THE RICHMAN

The Richman - Forgiveness



The Richman - Forgiveness

0Menjelang senja Aldric masih berada di rumahsakit, meski beberapa kali dia masuk ke ruangan dan berusaha membaur saat Adrianna mengobrol dengan mertuanya, tapi Adrianna tampak mengacuhkannya. Sekarang Jolenne bersiap untuk pulang setelah seharian menemani menantunya di ruang perawatan. Jolenne berjalan meninggalkan ruangan dan menghampiri Aldric.     

"Kalian bertengkar?" Tanya Jolenne pada puteranya itu, dan Aldric mengangkat alisnya. "Ya." Angguknya.     

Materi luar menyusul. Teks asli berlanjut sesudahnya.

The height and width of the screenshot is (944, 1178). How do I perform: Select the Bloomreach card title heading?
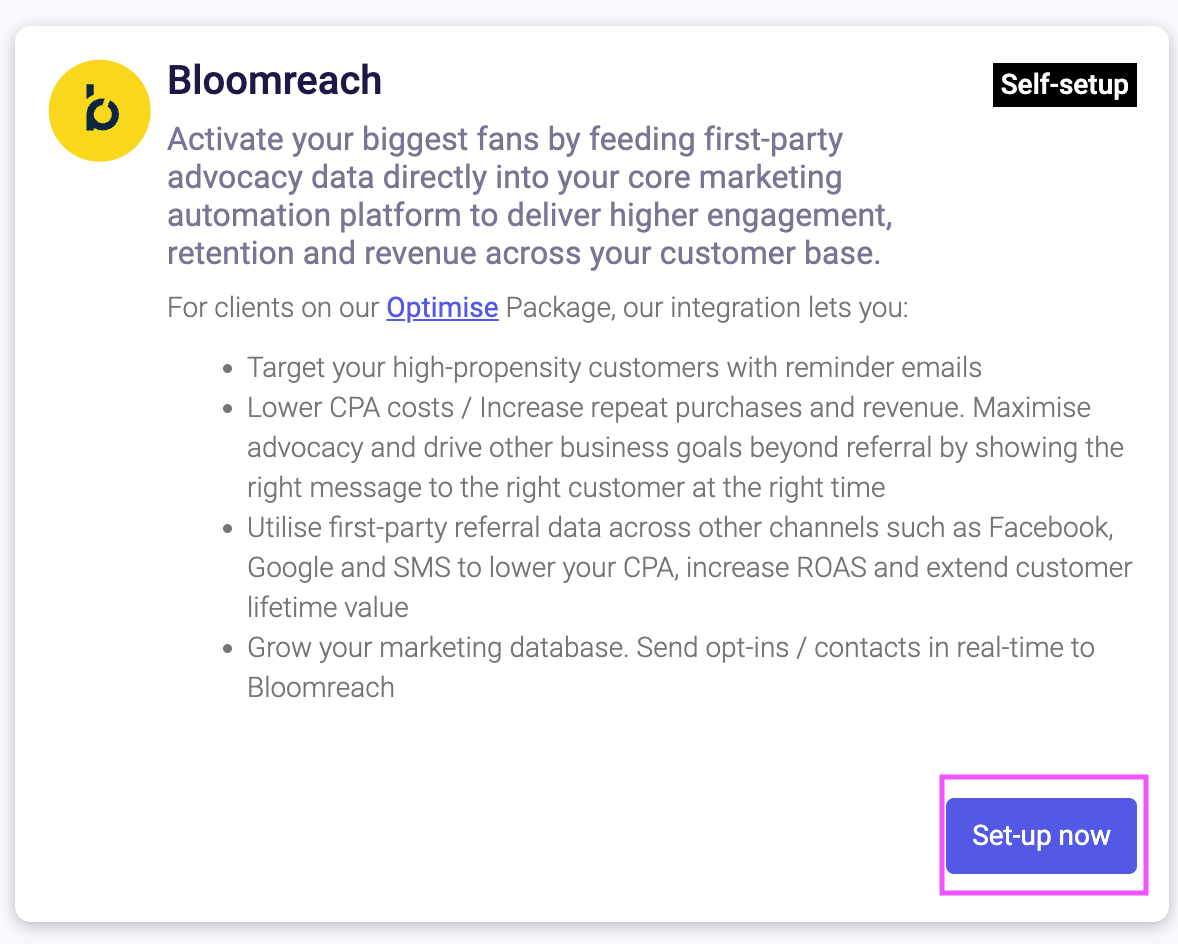(274, 81)
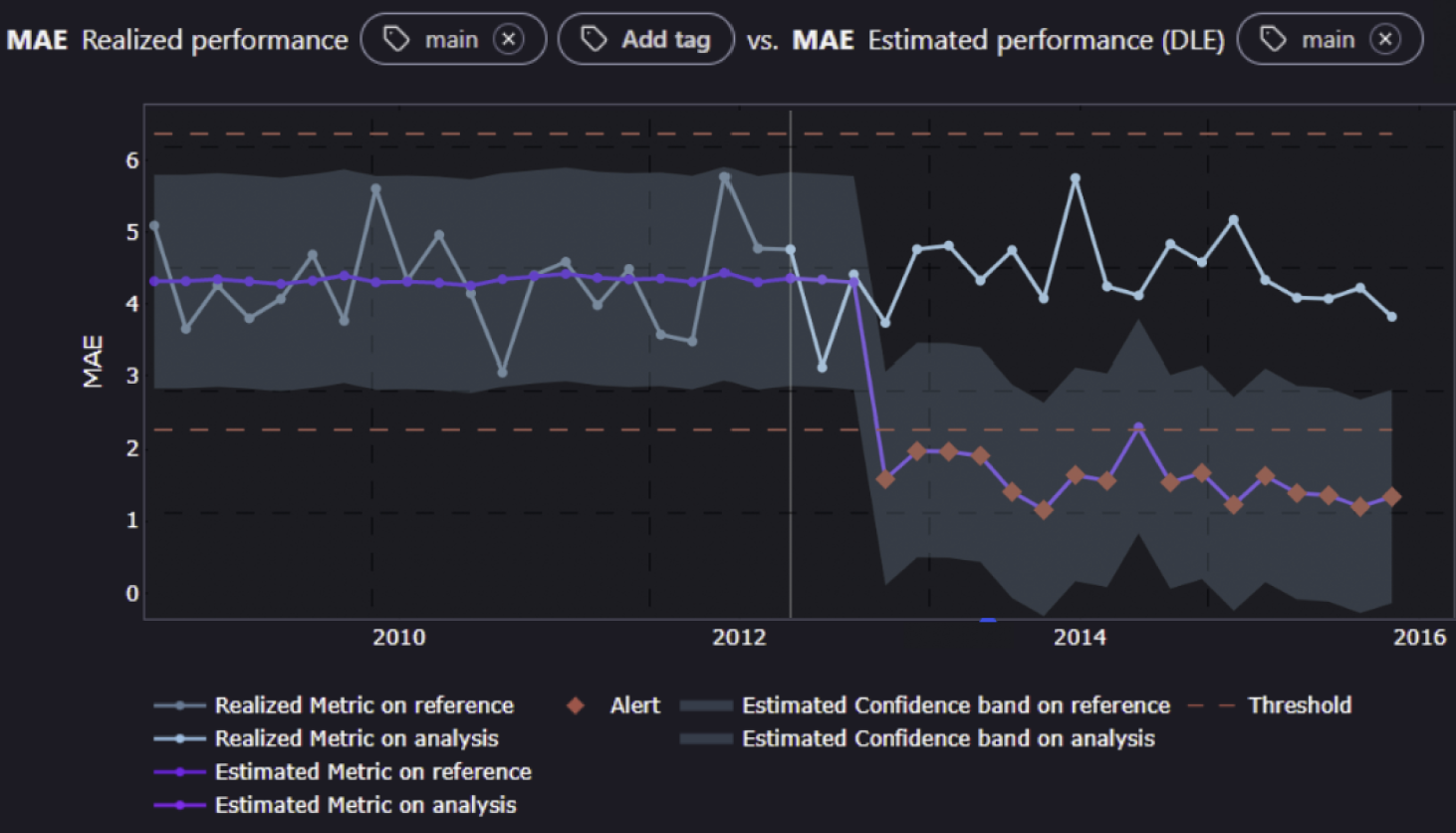
Task: Click Estimated Confidence band on reference swatch
Action: (705, 705)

"Kau memiliki wanita idaman lain?" Alis Jolenne bertaut menatap puteranya itu.     

"No." Geleng Aldric lemas, dan itu membuat ibunya menghela nafas dalam.     

"Jangan sampai bertindak bodoh atau kau akan kehilangan semuanya." Ujar Jollene sembari memeluk singkat puteranya sebelum menyusuri lorong untuk meninggalkan puteranya itu. Aldric menatap ibunya hingga dia menghilang di ujung lorong, barulah Aldric masuk ke dalam ruangan. Adrianna segera membuang muka saat Aldric masuk ke dalam ruangan.     

"Sampai kapan kau akan marah padaku?" Tanya Aldric. "Aku sudah meminta maaf padamu." Aldric menarik bangku dan duduk di dekat ranjang Adrianna, dia mengeluarkan ponselnya dan membuka halaman galery kemudian menyodorkannya pada Adrianna.     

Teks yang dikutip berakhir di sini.